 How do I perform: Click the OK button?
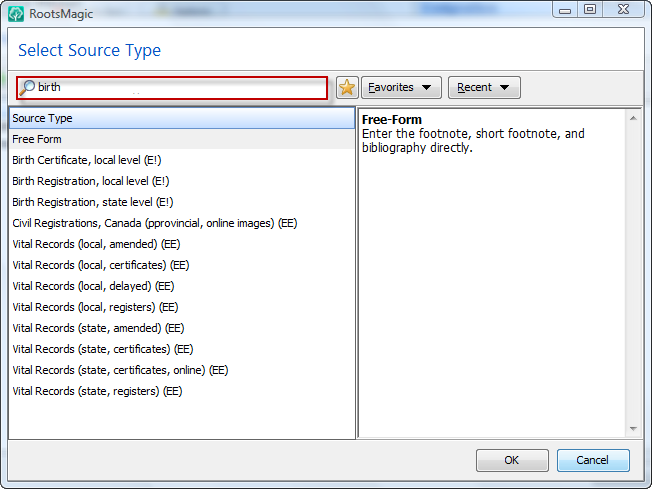512,460

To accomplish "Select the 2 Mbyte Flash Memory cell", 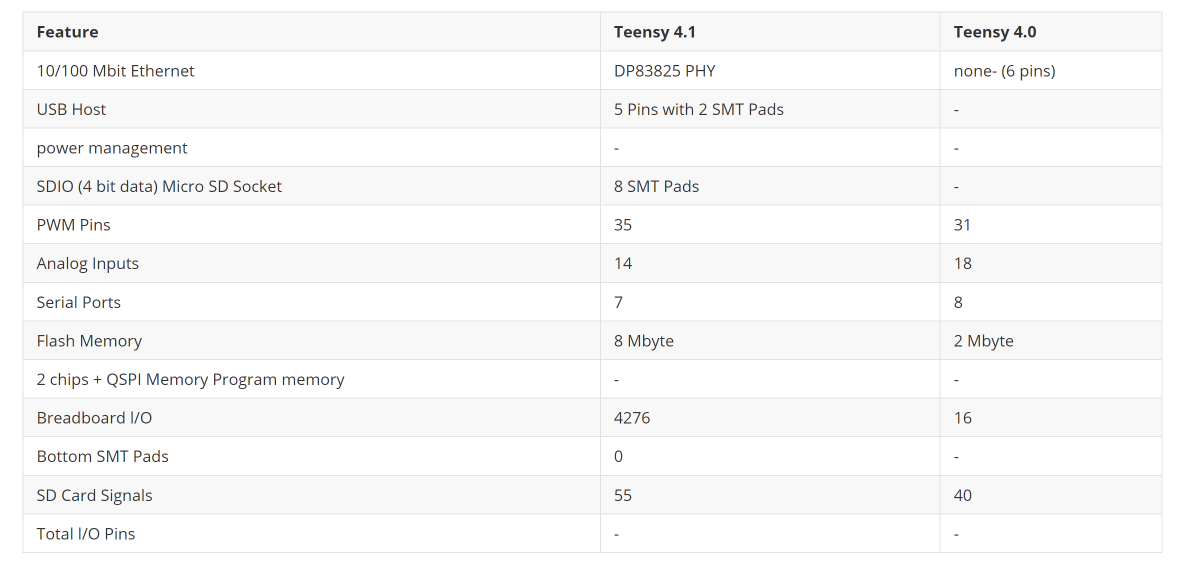I will [983, 341].
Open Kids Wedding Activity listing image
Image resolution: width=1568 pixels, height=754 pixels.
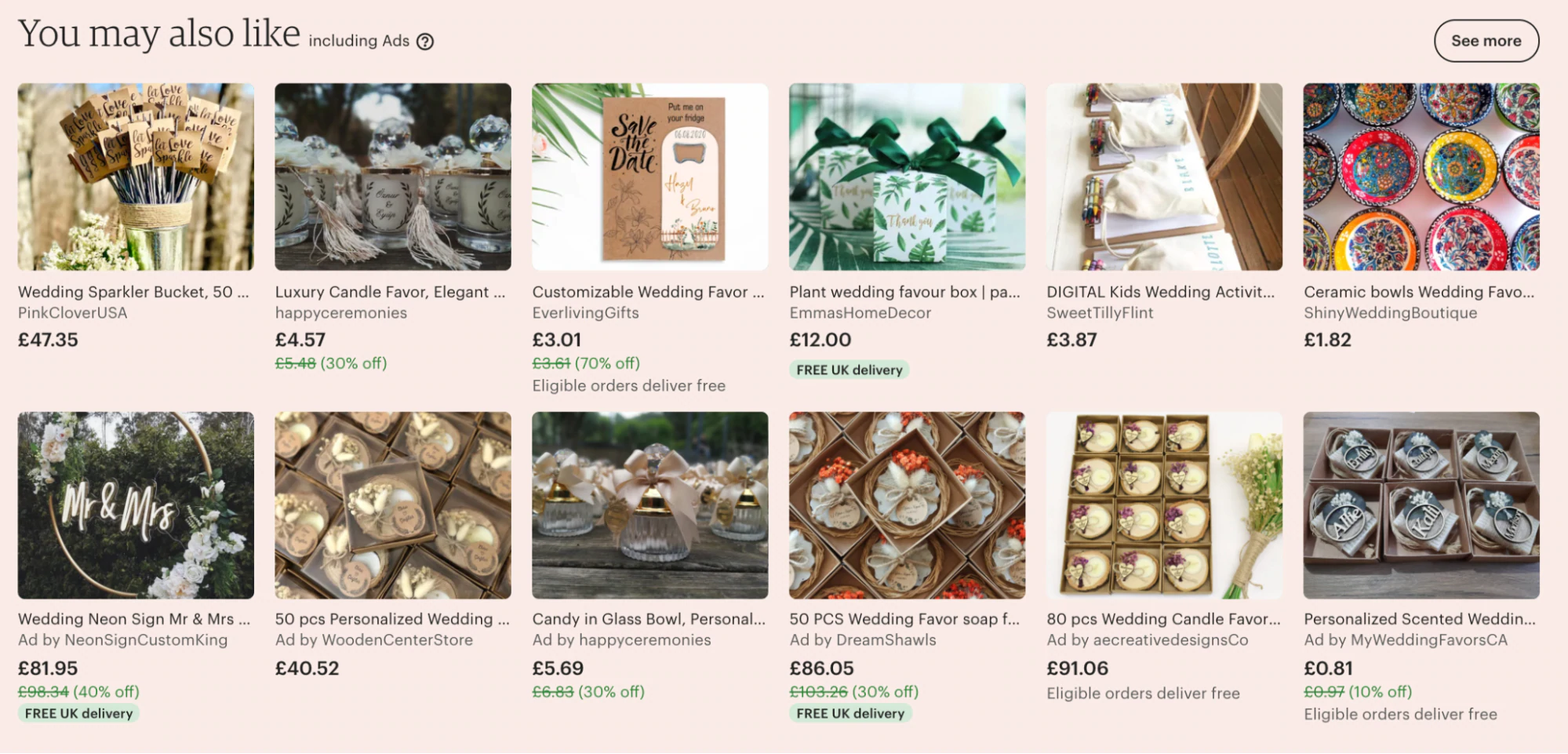pyautogui.click(x=1165, y=177)
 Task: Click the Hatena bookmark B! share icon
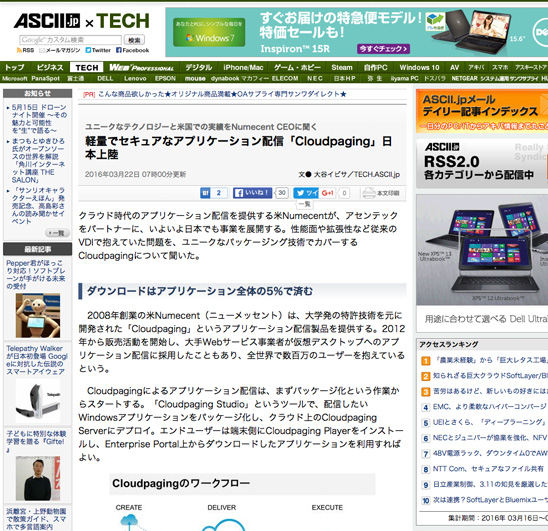click(x=205, y=193)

▶ Written instruction:
Copy out again, unchanged, every line from the one containing "Open Kids Wedding Activity listing image" through the last of the rows, with both ends included and the pictures left out.

▶ Finished task:
Open Kids Wedding Activity listing image
Image resolution: width=1568 pixels, height=754 pixels.
pyautogui.click(x=1165, y=177)
 Task: Click the Hatena bookmark B! share icon
click(x=205, y=193)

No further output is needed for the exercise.